How Chenodeoxycholic Acid (CDCA) GMP API Treats CTX

Gallbladder Gallstones

Chenodeoxycholic acid supplements are used as a therapy to dissolve gallstones – small stones formed in the gallbladder that are made of cholesterol. 

Chenodeoxycholic acid therapy (Treatment CTX) is used for patients with both small and large gallstones that are either reluctant or unable to undergo gallbladder surgery. 

Cerebrotendineous Xanthomatosis

Chenodeoxycholic acid is used to treat cerebrotendineous xanthomatosis (CTX), thought to be a rare genetic disorder where an individual cannot produce bile.
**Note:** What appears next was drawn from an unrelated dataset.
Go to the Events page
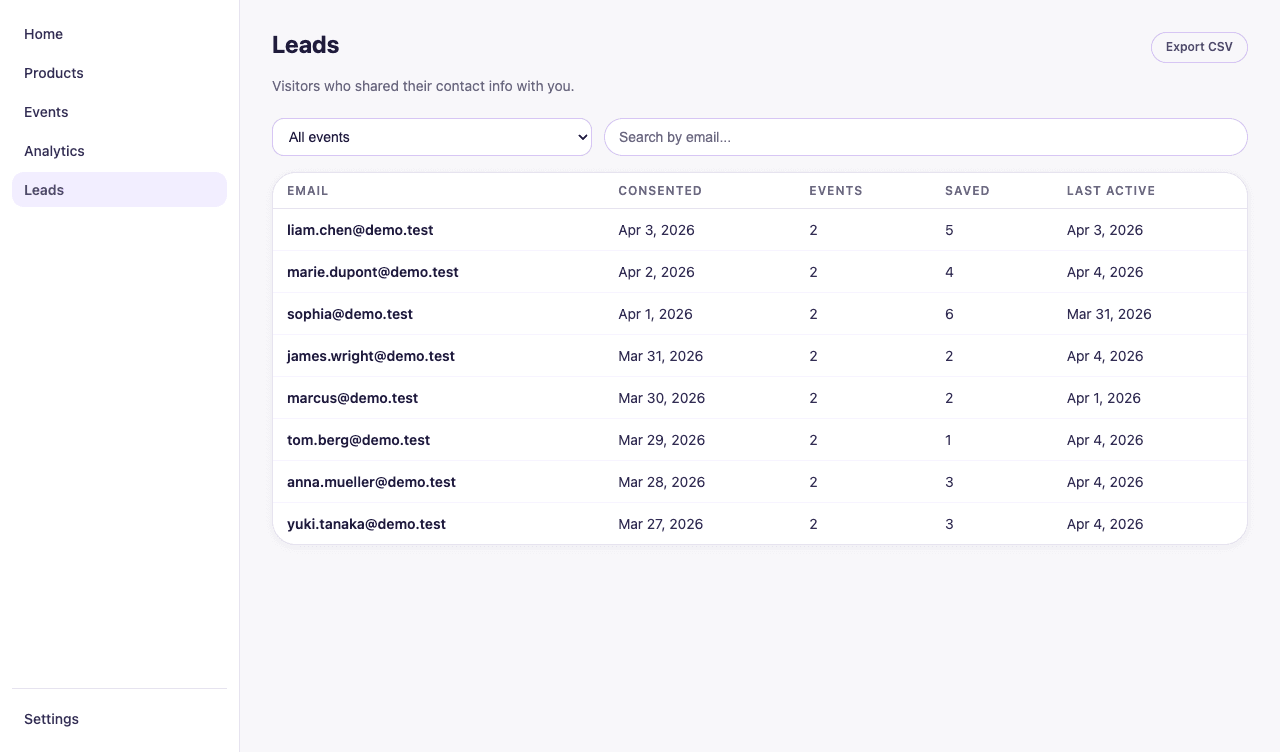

Cerebrotendineous xanthomatosis is believed to be caused by a deficiency of the mitochondrial enzyme sterol 27-hydroxylase due to an abnormality in the CYP27A1 gene. As a result, the lack of this enzyme prevents the conversion of cholesterol into chenodeoxycholic acid.

Other Conditions Treated With Chenodeoxycholic Acid

In addition to treating gallbladder stones and cerebrotendineous xanthomatosis ( Treatment CTX), chenodeoxycholic acid has been researched to treat constipation. Research into chenodeoxycholic acid suggests that the drug can improve bowel function and accelerate colonic transit.

Further applications of chenodeoxycholic acid include its use to treat Hepatitis C in combination with bezafibrate. 

Chenodeoxycholic Acid Synthesis

The neural or classic pathway of the bile acid synthesis cascade is the most critical biosynthetic mechanism that produces over 90% of total bile acids in the body. This pathway ensures that both cholic acid and chenodeoxycholic acid are synthesized in nearly equal proportions. A key enzyme of this catabolic pathway is 7α-hydroxylase cholesterol (CYP 7A1). It determines the bile acid pool size and catalyzes the hydroxylation of cholesterol to 7α-hydroxycholesterol. 

Oxidative shortening of the aliphatic side chain is preceded by modification of the steroid ring. 7α-hydroxycholesterol is converted by 3β-hydroxy–Δ5-C27-oxidoreductase (HSD3B7) to the 3–oxo–Δ4-form. This is followed by Δ4-3–oxosteroid−5β-reductase (AKR1D1), which reduces the Δ4 double bond. This leads to the formation of the 5β-hydrogen configuration. 

The reduction of the 3–oxo group into the 3α-hydroxyl group by the 3α-hydroxysteroid dehydrogenase (AKR1C4) enzyme is the final step in the ring structure modification. 12α-hydroxylase (CYP 8B1) produces a CA when the hydroxylation reaction takes place in the C12 position with sterol. However, if hydroxylation does not occur in this position, chenodeoxycholic acid is produced. 

The overall hydrophobicity of the pool of BAs is determined by the activity of the CYP8B1 enzyme. This is because cholic acid is more hydrophilic compared when compared to CDC. Following the modification of a ring structure, the carboxyl group is created at the C27 position by the mitochondrial sterol 27–hydroxylase (CYP 27A1). This forms C27 bile intermediates comprised of 3α, 7α-dihydroxy−5β-cholestanoic acid and 3α, 7α, 12α-trihydroxy−5β-cholestanoic acid. 

The C27 bile intermediates are consequently activated into the corresponding coenzyme A ester. Two enzymes involved in this process are located in the endoplasmic reticulum: a very long chain acyl–CoA synthetase and acid–CoA synthetase (BACS). Following this process, activated CoA C27 bile esters are moved in peroxisome membrane protein with the use of peroxisomal membrane protein 70 (PMP 70, ABCD3). This occurs before trimming the side chain, chiral carbon C25 racemizes from the R– to S– configuration with the use of α-methylacyl CoA racemase . Then, the side chain can be shortened by peroxisomal β-oxidation. 

In the peroxisomes, acyl CoA oxidase 2 oxidizes (D / T) HC–CoA, forming a double bond at position C24. The double bond is hydroxylated into 24–hydroxy–(D / T) HC–CoA, and this process is proceeded by the dehydrogenation into the 24–keto (D / T) HC–CoA, and D–bifunctional protein catalyzes both reactions. Propionyl CoA, CDCA–CoA, or CA–CoA are produced by the thiolytic separation of the resulting ketone using a sterol carrier protein X (SCPx) (Li et al., 2013).